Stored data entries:
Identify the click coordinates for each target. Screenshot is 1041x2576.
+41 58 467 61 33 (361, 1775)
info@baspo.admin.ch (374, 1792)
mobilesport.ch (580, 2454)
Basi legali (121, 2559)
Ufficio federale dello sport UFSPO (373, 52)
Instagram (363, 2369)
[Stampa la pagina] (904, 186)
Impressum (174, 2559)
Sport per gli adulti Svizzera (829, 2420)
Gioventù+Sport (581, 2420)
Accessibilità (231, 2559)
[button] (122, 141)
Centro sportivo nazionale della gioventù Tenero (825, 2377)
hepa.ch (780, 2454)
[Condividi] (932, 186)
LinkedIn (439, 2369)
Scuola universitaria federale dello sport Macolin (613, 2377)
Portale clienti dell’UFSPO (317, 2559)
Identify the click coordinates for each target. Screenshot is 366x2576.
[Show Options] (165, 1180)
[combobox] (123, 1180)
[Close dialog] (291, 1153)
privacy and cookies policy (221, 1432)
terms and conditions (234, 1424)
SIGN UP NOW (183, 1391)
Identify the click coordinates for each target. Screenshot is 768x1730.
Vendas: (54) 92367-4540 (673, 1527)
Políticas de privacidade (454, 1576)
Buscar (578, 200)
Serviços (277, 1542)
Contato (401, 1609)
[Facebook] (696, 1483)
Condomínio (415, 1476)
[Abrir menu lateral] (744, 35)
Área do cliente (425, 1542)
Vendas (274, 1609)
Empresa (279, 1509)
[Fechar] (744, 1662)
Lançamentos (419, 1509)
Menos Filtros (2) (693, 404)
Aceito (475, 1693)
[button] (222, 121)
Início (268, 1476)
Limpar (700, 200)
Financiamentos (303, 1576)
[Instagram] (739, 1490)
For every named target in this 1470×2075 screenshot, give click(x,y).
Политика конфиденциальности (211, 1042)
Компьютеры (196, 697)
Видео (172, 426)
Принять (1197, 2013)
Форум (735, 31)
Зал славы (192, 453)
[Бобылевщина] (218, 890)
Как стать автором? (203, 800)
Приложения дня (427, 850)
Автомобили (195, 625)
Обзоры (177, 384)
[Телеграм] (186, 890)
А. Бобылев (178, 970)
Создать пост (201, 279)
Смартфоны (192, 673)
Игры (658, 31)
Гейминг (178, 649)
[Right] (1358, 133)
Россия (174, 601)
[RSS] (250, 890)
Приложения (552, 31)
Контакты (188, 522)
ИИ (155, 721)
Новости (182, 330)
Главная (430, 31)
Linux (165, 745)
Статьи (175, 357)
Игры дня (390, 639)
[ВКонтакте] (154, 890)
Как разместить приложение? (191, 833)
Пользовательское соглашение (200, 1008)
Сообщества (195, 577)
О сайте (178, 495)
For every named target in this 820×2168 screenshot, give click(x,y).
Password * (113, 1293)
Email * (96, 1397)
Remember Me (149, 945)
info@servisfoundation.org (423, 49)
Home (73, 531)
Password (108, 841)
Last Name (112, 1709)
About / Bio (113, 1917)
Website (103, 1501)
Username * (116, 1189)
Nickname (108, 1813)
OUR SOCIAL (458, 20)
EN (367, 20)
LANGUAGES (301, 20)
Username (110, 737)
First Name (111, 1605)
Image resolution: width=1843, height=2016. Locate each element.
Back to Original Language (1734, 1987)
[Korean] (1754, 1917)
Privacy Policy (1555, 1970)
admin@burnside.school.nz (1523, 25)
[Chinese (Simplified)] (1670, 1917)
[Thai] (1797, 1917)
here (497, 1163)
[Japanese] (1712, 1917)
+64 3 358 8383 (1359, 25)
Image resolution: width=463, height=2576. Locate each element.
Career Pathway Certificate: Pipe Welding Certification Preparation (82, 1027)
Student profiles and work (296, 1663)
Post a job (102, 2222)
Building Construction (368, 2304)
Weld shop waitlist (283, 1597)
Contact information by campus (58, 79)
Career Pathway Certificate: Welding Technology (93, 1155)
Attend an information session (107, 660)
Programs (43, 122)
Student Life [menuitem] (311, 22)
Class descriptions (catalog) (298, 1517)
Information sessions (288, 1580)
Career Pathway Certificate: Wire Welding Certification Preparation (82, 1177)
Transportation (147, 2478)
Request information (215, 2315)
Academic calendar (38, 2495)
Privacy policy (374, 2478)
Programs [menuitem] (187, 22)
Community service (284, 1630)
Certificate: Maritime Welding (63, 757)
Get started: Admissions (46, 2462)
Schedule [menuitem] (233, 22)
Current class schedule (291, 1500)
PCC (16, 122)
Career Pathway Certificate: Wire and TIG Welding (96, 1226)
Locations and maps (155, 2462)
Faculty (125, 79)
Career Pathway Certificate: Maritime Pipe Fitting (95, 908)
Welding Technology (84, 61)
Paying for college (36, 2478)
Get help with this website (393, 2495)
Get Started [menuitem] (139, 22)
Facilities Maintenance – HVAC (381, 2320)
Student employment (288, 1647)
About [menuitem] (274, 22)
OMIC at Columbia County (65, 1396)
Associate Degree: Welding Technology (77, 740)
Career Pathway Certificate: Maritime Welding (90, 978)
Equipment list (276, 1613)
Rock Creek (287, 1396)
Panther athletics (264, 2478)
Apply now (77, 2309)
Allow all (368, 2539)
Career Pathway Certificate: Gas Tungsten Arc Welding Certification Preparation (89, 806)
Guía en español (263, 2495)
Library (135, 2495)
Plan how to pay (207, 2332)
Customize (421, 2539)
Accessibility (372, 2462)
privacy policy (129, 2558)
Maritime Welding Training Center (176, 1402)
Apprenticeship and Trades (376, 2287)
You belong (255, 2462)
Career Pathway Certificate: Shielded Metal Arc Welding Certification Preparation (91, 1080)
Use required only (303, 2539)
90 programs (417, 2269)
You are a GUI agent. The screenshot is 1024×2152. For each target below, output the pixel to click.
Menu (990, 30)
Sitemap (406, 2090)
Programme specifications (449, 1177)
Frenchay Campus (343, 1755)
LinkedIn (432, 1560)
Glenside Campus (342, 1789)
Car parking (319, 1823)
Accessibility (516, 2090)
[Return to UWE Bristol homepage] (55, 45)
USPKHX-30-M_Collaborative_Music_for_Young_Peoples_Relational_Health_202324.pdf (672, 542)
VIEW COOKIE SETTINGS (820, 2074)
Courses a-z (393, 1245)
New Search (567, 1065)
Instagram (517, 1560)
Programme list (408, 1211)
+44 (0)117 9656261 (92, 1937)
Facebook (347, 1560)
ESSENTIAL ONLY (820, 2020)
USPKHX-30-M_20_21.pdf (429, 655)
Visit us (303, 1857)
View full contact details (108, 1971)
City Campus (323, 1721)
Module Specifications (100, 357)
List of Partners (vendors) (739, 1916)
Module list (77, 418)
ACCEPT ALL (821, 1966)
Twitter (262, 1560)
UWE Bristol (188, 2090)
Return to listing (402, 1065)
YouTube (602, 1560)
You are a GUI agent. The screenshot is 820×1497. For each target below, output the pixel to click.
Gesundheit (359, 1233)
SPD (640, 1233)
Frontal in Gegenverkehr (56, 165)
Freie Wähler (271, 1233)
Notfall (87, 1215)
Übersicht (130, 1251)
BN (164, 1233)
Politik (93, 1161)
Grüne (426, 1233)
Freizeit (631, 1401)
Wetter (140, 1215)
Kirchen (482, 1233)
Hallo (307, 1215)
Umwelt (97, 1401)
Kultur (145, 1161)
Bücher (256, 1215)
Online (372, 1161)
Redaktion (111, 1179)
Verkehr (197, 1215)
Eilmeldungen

About this task
Write out, from the lines above, only those from the line with "Buscar (578, 200)" to the line with "Политика конфиденциальности (211, 1042)", exactly as given, including the first and the last.

Solution below
Buscar (578, 200)
Serviços (277, 1542)
Contato (401, 1609)
[Facebook] (696, 1483)
Condomínio (415, 1476)
[Abrir menu lateral] (744, 35)
Área do cliente (425, 1542)
Vendas (274, 1609)
Empresa (279, 1509)
[Fechar] (744, 1662)
Lançamentos (419, 1509)
Menos Filtros (2) (693, 404)
Aceito (475, 1693)
[button] (222, 121)
Início (268, 1476)
Limpar (700, 200)
Financiamentos (303, 1576)
[Instagram] (739, 1490)
For every named target in this 1470×2075 screenshot, give click(x,y).
Политика конфиденциальности (211, 1042)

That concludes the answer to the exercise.